What is required:
Retype exactly what appears below from the line containing "Screen dimensions: 951x502" down to the line containing "The image size is (1100, 500).", keeping both end lines. Do not include pictures.

- Opening Delimiter -

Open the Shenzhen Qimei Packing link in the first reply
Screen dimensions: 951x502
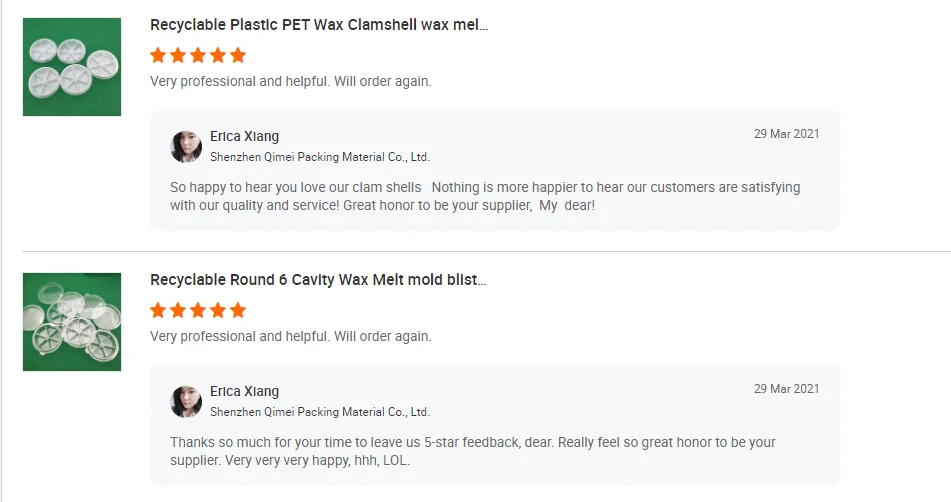(x=319, y=157)
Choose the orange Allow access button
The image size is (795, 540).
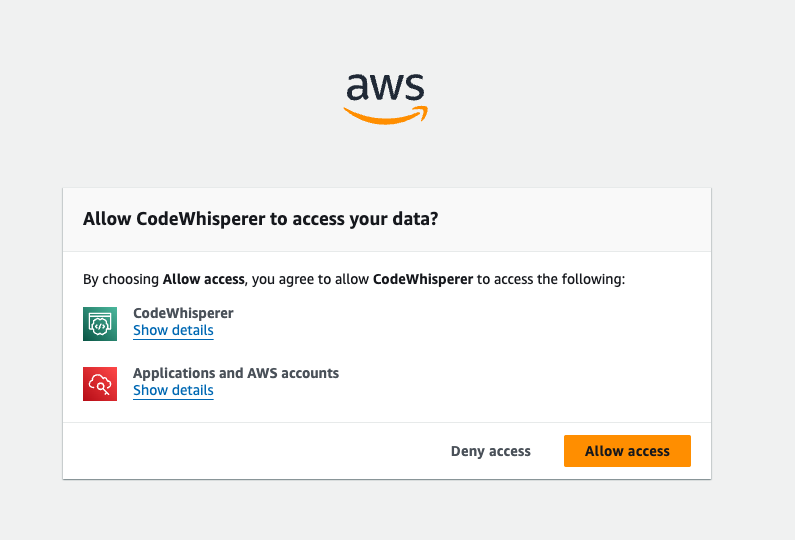pyautogui.click(x=627, y=451)
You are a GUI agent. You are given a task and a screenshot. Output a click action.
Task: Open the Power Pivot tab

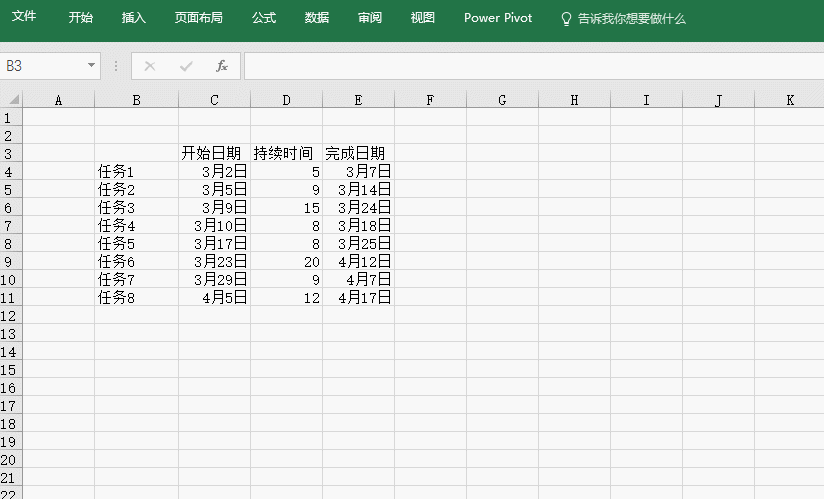(x=498, y=18)
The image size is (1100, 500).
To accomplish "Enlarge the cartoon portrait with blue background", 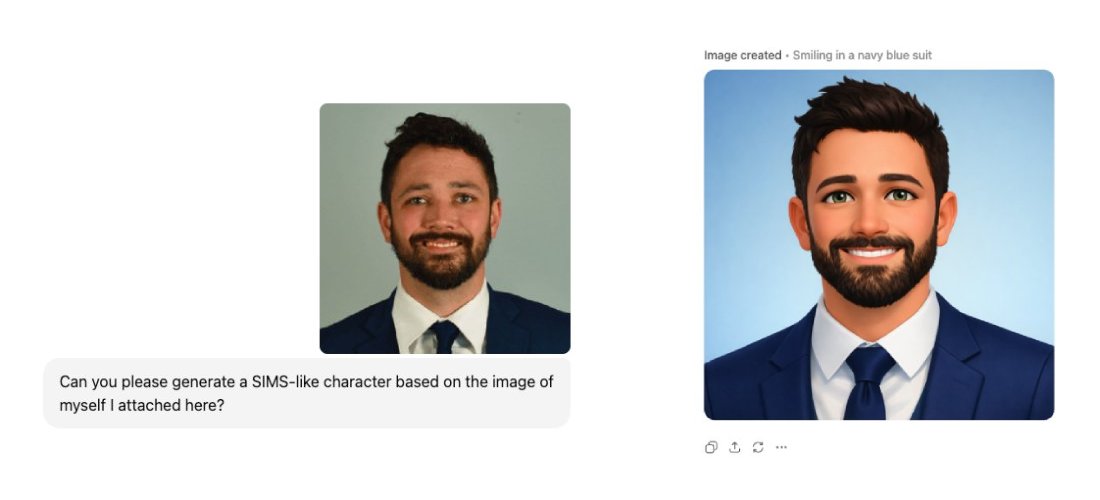I will pyautogui.click(x=879, y=245).
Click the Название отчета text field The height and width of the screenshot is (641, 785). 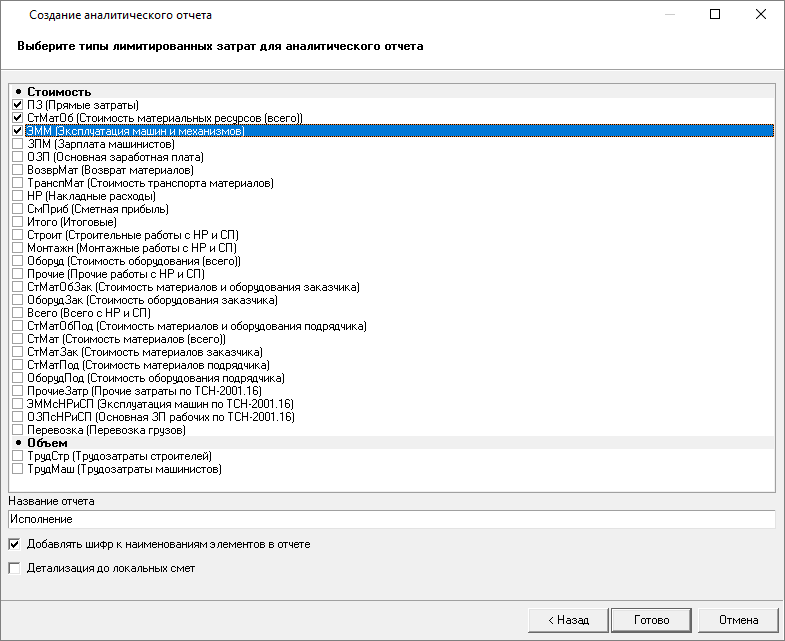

- Closing Delimiter -

Expected answer:
Screen dimensions: 951x502
(x=319, y=157)
Choose the orange Allow access button
The image size is (795, 540).
pyautogui.click(x=627, y=451)
You are a GUI agent. You are given a task and a screenshot. Output a click action.
Task: Open the Power Pivot tab

(x=498, y=18)
The image size is (1100, 500).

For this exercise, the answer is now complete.